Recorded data
== Segment start ==
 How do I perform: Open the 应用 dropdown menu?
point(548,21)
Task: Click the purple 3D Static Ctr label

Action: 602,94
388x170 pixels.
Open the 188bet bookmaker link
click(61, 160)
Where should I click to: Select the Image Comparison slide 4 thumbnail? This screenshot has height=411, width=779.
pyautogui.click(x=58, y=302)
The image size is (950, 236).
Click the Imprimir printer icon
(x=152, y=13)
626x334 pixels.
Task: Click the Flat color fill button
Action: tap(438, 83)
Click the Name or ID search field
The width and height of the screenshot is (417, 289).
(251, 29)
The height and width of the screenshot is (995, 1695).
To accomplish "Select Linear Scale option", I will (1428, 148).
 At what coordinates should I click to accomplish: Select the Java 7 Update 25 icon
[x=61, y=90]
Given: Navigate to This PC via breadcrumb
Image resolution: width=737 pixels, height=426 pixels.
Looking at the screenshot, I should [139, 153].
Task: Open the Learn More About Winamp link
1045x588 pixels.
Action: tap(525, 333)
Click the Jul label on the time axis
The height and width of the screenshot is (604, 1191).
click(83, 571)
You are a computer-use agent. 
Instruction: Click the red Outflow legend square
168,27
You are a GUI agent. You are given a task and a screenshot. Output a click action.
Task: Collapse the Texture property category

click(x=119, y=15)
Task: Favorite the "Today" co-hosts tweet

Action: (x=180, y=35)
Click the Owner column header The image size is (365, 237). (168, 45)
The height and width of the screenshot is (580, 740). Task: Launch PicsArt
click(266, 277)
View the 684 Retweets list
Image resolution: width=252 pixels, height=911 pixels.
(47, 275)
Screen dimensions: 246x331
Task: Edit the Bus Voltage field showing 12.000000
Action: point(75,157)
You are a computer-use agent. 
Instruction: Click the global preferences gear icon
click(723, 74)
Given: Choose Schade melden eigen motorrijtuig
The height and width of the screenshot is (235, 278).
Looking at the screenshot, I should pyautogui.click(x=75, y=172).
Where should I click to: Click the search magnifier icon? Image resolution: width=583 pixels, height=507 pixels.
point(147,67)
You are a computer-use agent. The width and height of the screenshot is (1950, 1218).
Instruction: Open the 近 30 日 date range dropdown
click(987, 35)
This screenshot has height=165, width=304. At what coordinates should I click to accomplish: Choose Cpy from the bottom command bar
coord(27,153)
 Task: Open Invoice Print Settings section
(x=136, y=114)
== Segment end ==
### Your instructions
Take every line from the data above that holds "agent" and copy it out.

### Task response
You are a computer-use agent. 
You are a GUI agent. You are given a task and a screenshot. Output a click action.
You are a computer-use agent. 
You are a computer-use agent. The width and height of the screenshot is (1950, 1218).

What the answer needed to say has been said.